How To Clean Up The Comments Section

  • You’re all doomed!

    Doomed

  • If it cost 5 cents to post a comment on the internet, would you still do it? Would it cause you to post less often, and in fewer places? Think about that while you read on; we’ll come back round to it later.

    The internet is a society unto itself. Like any society, it requires rules to function productively. But because of its decentralised nature, very few rules are effectively enforced. Freedom of expression, for instance, tends to go unchecked, serving as a cheap defense for those who want to put down others without suffering the consequences. But freedom of expression is not freedom from consequence: if I barge into your house and start hurling abuse at you, you have every right to kick me out and call the police.

    Accountability on the internet doesn’t work that way, though. Anonymity prevents punishment on both technical and social levels. Names are screen names, and perpetrators have an endless supply of disguises to facilitate their depravity. And as truisms like Godwin’s Law prove, the unsavory element can pollute even the most innocent of discussions.

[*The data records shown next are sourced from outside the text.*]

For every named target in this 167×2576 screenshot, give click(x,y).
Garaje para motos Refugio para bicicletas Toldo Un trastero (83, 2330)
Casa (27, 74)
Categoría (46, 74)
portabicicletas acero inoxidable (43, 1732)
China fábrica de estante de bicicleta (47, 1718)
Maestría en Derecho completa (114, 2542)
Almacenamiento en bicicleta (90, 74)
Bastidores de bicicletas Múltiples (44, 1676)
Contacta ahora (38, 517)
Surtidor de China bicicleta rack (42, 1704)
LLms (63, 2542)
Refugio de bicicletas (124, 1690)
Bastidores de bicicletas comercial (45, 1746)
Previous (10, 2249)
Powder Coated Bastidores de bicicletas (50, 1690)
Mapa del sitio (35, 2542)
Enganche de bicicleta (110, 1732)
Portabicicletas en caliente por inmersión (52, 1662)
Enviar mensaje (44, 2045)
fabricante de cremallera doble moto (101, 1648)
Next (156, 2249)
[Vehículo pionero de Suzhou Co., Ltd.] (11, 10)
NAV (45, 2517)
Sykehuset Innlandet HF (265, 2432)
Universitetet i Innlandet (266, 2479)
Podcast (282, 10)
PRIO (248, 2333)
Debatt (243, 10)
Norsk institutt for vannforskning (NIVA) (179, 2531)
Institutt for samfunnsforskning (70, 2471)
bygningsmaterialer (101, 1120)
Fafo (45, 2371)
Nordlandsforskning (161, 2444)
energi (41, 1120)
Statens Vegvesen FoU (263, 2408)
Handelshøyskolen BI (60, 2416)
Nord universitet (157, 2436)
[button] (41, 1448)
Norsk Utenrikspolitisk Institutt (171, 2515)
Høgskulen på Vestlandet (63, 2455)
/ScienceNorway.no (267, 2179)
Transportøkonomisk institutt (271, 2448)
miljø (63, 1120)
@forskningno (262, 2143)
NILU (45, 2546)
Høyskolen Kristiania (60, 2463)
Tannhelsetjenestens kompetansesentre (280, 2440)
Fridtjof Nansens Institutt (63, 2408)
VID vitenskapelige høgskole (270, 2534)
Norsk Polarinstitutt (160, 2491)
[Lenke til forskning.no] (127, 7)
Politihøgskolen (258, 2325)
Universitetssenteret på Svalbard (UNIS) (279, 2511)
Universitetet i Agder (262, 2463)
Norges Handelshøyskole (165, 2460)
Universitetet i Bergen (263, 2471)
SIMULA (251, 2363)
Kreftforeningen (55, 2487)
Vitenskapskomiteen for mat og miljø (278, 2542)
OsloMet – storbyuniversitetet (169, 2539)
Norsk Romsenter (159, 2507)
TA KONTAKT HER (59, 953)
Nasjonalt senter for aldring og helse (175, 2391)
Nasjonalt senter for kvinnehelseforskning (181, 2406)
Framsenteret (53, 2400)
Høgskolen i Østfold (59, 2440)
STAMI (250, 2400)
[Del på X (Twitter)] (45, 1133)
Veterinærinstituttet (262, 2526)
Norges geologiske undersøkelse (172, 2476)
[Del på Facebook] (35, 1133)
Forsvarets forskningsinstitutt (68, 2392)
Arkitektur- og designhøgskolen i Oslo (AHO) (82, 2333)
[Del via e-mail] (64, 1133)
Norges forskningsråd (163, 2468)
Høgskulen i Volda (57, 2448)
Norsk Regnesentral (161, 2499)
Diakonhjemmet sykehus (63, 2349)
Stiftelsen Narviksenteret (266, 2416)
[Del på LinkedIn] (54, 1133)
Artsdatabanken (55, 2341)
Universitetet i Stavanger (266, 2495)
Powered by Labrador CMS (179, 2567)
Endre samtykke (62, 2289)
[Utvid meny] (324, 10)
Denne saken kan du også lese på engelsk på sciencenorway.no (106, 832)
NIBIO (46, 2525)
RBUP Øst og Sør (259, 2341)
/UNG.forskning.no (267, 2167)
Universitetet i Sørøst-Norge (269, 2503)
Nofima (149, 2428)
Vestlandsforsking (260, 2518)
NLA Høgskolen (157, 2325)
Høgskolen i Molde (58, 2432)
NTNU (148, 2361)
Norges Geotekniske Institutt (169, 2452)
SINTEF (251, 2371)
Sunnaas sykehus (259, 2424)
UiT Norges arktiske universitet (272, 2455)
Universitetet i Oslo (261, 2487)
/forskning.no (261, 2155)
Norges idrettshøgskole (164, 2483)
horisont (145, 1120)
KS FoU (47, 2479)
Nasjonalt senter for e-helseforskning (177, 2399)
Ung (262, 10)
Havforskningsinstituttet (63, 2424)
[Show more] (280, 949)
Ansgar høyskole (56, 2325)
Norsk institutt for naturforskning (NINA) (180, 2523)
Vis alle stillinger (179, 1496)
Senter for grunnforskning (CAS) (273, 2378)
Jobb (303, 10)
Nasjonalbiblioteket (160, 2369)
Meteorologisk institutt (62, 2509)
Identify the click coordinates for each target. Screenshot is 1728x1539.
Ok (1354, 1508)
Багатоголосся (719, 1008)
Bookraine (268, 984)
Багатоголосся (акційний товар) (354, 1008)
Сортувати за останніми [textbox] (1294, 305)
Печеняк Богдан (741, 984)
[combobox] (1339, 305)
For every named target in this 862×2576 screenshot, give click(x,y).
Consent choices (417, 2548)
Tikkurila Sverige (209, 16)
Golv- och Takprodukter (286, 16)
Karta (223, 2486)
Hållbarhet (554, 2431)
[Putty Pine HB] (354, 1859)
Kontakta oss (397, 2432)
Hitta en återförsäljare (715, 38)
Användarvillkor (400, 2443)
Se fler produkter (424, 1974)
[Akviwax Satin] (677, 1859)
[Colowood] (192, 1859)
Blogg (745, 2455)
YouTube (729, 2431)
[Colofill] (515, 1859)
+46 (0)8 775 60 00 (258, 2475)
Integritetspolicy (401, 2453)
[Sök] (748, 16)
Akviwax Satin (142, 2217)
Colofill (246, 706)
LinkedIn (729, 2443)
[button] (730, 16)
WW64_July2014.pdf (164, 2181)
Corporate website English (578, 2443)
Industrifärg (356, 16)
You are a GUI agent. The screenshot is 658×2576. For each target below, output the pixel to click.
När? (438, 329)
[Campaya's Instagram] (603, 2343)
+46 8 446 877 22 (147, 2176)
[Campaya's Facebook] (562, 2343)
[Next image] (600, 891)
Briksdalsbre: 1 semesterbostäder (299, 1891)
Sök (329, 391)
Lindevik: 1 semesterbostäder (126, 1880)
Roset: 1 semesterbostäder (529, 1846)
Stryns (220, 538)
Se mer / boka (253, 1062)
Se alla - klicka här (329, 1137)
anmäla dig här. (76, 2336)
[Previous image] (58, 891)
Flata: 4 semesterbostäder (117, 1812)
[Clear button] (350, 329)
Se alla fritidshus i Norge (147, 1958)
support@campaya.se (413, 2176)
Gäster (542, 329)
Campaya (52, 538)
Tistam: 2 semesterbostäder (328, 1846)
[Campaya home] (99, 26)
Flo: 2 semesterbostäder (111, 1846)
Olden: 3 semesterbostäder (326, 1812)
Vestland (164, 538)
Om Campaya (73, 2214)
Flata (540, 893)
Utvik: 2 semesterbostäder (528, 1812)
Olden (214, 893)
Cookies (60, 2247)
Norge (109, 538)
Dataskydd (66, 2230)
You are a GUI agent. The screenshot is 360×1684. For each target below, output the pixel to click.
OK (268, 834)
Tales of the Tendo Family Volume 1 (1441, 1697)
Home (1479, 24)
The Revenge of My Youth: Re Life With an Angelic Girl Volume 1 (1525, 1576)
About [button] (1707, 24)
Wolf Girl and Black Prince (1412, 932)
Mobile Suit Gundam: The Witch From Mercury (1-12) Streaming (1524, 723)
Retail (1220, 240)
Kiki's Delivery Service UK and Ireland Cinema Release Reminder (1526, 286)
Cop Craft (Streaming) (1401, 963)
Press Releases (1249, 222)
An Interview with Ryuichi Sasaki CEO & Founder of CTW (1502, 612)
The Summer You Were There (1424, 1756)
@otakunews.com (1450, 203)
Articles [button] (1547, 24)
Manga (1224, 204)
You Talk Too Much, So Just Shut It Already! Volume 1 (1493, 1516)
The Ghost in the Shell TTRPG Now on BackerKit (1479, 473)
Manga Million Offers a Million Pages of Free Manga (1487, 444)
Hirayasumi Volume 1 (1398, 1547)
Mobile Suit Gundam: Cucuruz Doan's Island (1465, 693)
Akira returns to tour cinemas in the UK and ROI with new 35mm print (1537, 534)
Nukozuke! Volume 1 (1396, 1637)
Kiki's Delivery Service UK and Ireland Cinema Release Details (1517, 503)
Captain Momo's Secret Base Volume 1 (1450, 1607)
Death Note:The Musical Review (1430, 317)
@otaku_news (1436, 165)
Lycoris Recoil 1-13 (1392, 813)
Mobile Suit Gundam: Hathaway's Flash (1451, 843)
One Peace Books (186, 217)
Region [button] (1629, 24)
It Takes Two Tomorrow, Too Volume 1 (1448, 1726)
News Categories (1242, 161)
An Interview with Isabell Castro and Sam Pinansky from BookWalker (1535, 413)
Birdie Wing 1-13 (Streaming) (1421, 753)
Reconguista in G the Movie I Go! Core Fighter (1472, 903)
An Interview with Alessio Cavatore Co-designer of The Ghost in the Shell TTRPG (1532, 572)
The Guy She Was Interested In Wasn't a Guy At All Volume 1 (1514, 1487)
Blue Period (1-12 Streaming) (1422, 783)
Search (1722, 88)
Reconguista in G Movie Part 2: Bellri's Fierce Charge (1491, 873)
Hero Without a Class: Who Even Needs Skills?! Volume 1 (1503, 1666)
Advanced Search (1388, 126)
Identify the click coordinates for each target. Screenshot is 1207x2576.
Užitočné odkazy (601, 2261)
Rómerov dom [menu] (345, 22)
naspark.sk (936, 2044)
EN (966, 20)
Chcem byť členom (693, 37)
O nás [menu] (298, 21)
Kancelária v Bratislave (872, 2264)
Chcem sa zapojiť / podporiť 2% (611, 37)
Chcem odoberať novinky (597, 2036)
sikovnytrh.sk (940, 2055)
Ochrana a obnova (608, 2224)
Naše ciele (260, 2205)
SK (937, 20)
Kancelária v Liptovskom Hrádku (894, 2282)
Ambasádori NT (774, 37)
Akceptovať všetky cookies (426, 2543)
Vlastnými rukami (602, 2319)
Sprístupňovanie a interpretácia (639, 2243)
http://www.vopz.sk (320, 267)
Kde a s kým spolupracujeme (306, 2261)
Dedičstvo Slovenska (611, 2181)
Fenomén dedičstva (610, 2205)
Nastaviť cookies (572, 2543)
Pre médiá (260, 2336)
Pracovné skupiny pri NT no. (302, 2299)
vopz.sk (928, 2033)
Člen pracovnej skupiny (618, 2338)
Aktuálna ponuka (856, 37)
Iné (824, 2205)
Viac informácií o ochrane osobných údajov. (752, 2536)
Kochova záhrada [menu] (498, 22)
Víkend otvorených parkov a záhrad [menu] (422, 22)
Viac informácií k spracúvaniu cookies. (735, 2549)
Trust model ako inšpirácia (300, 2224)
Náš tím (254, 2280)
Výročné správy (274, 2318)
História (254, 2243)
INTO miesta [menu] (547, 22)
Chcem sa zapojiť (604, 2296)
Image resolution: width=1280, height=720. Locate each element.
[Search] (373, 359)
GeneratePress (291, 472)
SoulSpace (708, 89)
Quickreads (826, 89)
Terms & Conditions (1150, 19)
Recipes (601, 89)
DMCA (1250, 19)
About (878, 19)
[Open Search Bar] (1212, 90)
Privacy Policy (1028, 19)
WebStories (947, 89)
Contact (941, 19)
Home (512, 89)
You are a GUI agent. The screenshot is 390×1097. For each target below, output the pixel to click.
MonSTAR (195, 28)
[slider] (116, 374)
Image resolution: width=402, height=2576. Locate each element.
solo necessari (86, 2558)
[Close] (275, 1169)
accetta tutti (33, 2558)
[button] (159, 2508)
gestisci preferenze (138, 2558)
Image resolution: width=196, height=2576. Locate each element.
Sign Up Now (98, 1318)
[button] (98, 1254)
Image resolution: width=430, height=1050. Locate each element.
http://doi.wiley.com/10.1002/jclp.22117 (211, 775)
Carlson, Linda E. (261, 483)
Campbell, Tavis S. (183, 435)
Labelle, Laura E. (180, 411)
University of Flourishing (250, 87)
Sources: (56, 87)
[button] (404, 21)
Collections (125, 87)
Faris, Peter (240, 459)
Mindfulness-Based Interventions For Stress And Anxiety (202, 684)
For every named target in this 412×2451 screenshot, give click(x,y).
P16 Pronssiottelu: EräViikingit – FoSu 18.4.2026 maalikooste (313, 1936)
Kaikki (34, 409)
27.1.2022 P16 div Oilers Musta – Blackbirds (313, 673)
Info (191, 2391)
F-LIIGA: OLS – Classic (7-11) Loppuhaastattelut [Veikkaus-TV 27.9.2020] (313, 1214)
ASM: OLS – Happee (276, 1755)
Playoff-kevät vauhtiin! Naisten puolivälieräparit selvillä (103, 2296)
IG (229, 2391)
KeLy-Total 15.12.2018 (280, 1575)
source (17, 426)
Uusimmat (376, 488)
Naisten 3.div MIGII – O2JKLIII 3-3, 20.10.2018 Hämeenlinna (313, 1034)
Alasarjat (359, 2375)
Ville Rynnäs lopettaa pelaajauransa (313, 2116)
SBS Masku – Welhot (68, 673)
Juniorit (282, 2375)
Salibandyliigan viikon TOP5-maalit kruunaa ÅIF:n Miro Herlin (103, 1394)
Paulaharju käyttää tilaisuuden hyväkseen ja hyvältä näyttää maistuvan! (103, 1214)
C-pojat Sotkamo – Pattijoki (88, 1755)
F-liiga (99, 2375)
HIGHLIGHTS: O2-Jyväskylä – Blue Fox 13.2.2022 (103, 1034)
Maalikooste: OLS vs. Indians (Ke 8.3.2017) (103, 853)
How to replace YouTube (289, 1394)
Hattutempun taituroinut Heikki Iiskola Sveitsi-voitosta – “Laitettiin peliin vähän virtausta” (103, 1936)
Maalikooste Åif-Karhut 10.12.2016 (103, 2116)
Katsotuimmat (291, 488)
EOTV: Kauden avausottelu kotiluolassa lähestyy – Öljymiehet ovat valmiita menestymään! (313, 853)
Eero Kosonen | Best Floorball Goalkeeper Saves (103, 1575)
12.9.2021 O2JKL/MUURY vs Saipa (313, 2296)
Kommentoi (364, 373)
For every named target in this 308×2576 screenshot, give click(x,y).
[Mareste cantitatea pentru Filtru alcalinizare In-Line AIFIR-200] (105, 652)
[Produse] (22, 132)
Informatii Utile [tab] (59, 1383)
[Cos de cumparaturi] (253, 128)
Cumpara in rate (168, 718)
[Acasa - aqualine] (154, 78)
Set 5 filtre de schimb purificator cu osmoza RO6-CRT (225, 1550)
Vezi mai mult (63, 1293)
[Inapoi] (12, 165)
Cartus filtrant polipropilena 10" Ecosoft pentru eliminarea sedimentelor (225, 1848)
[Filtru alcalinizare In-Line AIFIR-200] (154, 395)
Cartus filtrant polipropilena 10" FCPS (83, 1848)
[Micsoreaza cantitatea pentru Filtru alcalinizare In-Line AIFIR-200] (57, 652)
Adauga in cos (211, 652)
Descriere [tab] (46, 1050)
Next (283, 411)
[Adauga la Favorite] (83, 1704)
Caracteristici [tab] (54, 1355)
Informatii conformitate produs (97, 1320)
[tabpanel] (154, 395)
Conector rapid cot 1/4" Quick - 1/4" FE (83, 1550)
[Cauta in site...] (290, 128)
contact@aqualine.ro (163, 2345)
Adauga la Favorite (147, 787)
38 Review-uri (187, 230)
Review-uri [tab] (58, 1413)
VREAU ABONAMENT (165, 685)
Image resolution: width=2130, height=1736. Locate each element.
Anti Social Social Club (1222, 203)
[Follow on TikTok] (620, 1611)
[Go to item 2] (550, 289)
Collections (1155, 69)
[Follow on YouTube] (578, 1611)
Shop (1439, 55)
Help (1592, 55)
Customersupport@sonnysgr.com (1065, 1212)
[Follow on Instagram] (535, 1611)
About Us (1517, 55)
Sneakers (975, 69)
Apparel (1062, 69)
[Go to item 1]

    So what measures could be taken to limit the vitriol so rampant on the internet? Let’s return to the notion of paying to post comments. Now, 5 cents isn’t a lot, but it represents a massive cognitive shift from the way we think when things are free. By assigning a price – even one so minimal – to the act of expression, it becomes a transaction. Our minds approach transactions with an expectation of profit: we want to get back more than we give, in terms of economic utility. If we’re paying to engage in online discourse, the conversation better be stimulating.

    Faced with an explicit value proposition, commenters would have to make an intellectual commitment rather than just an emotional one. The heat of the moment cools significantly when money gets involved. It’s why free-to-play games do magnitudes better than even 99c games. We don’t think of downloading a free-to-play game as a transaction, so we’re more susceptible to emotional persuasion. On the flip side, we tend to equate price with quality, perceiving 99c apps as higher quality than free-to-play. This attitude translates to online discourse: if comments came with price tags, we would assign them greater value than gratis commentary, whether we realized it or not. Consequently, the discourse as a whole would be elevated to a higher standard.

    In practical terms, paywalling comments runs into a lot of problems. An economic obstacle discriminates against the poor and allows the rich to establish a monopoly. Furthermore, serial pests might consider the cost worthwhile for the satisfaction they reap from attacking others. But the core concept is sound. Encourage people to be frugal with their commentary, and it will hew to a higher standard. Those that continue to troll and harass will have to pay for the chance, and ignoring them will become an indirect punishment, a passive protest with tangible effect. Voting with our wallet becomes a tool for discourse as well as commerce.

    Internet commentary needs to be improved. Just as drunken conversations lose coherence as you sober up, online discourse devolves into degeneracy in the absence of self-awareness. A paywall might not be the right answer, but it’s one worth thinking about.